The Customer is the Data Controller. Suvvy is the Data Processor.

Subject matter, duration, nature and purpose

Subject matter: provision of the Services, including AI-assisted chat processing.

Duration: for the term of the Customer’s use of the Services, and thereafter only as required for deletion/return, backups, legal obligations, or dispute resolution.

Nature of processing: collection, storage, transmission, retrieval, use, disclosure by transmission, and deletion.

Purpose: to provide the Services in accordance with the Customer’s documented instructions and the Terms.

Categories of data subjects and Personal Data

Data subjects may include: the Customer’s end users, employees, contractors, leads/clients, and other individuals whose data is submitted to the Services. Personal Data may include: chat messages and conversation content, identifiers (name, email, phone), and technical/usage data necessary to provide the Services.

Customer instructions and compliance

Suvvy shall process Personal Data only on documented instructions from the Customer, including with respect to international transfers, unless required by applicable law (in which case Suvvy will inform the Customer unless prohibited). The Customer represents it has a valid legal basis and all necessary notices/consents for providing Personal Data to the Services.

Confidentiality

Suvvy ensures persons authorised to process Personal Data are bound by confidentiality obligations.

Security

Suvvy implements appropriate technical and organisational measures to protect Personal Data against accidental or unlawful destruction, loss, alteration, unauthorised disclosure or access.

Subprocessors

The Customer authorises Suvvy to engage subprocessors as described in the Subprocessors page, which may be updated from time to time.

Suvvy will impose contractual data protection obligations on subprocessors and remain responsible for their performance of processing obligations.

Suvvy ensures that all subprocessors are engaged pursuant to written data processing agreements or equivalent legally binding terms, including publicly available Data Processing Addenda published by such subprocessors.

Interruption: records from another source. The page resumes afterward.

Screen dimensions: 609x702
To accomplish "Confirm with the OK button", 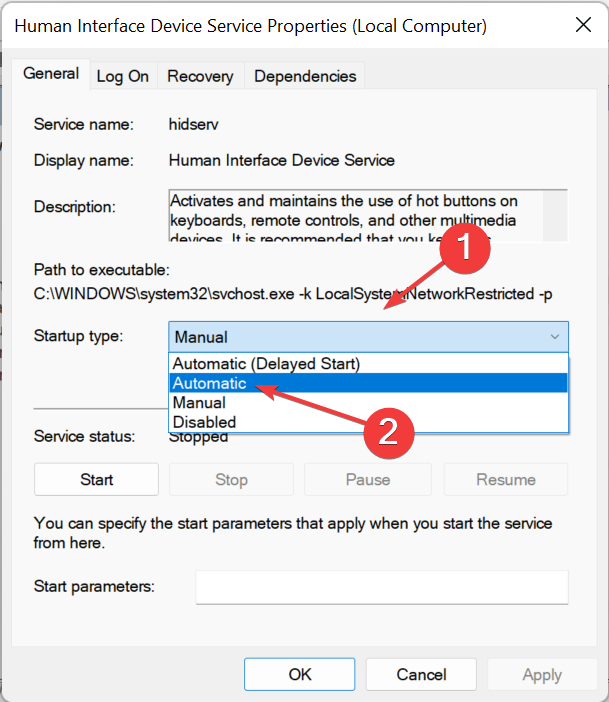I will point(300,674).
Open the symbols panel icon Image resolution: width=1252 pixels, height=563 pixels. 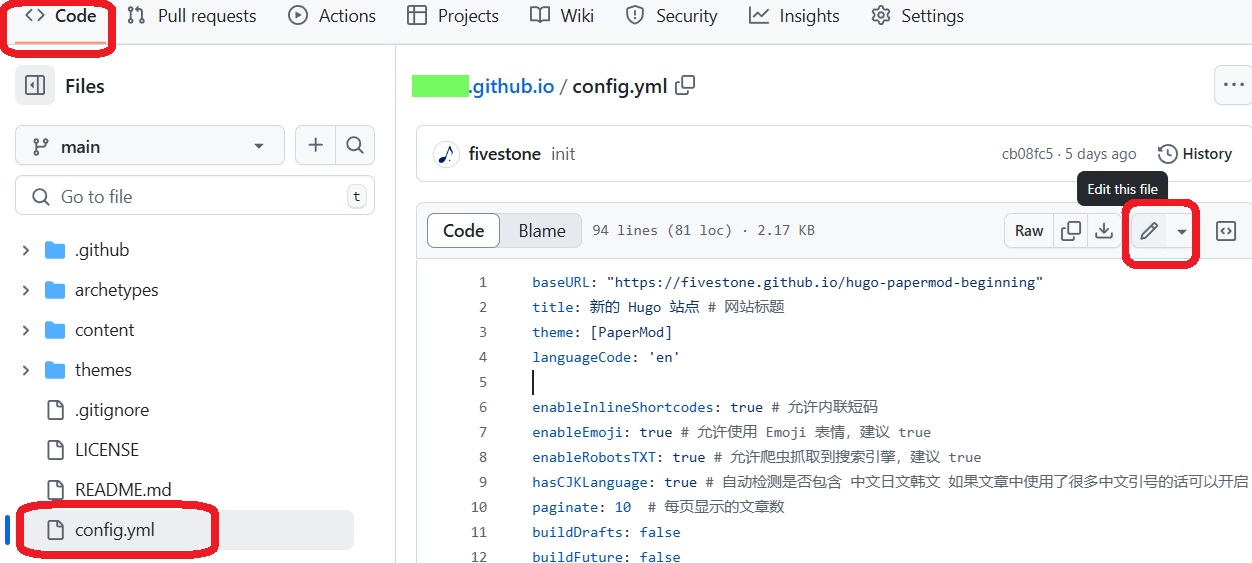pyautogui.click(x=1226, y=231)
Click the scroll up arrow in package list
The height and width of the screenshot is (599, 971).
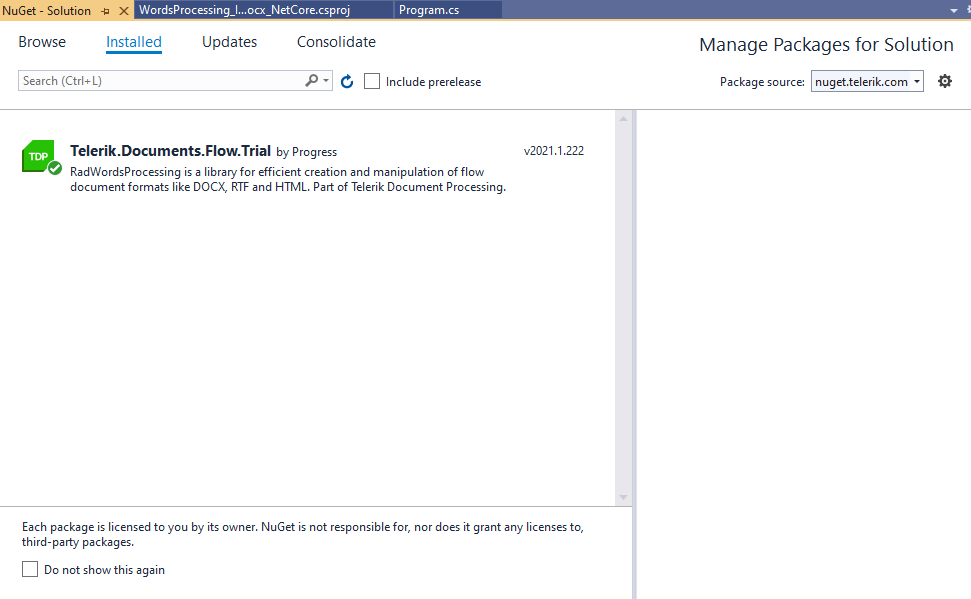click(623, 119)
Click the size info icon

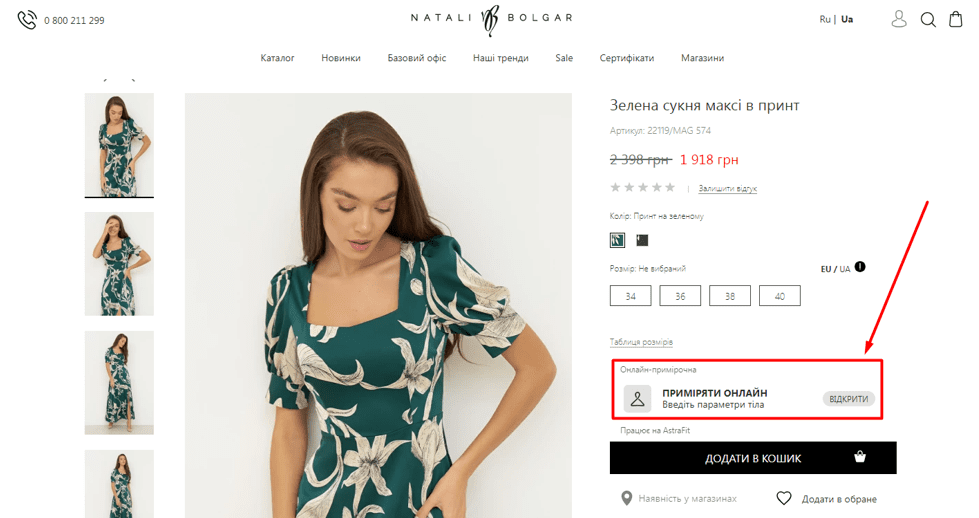point(860,267)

Assistance with data subject requests

Taking into account the nature of processing, Suvvy will provide reasonable assistance to the Customer to respond to requests from data subjects to exercise their rights under applicable data protection law.

Personal data breach

Suvvy will notify the Customer without undue delay after becoming aware of a personal data breach affecting Customer Data and will provide information reasonably necessary to support the Customer’s compliance obligations.

Deletion / return

Upon the Customer’s request or termination of the Services, Suvvy will delete or return Personal Data, unless retention is required by applicable law, and subject to reasonable backup retention cycles.

Audits and information

Upon reasonable written request, Suvvy will make available information reasonably necessary to demonstrate compliance with this DPA and will allow and contribute to audits/inspections conducted by the Customer or an independent auditor, subject to reasonable confidentiality, security, and scheduling constraints.

International transfers

The Customer instructs and authorises Suvvy to process and transfer Personal Data internationally as necessary to provide the Services, including to jurisdictions where Suvvy’s subprocessors operate (e.g., United States, EU, China). Suvvy will implement appropriate contractual and security safeguards for such transfers.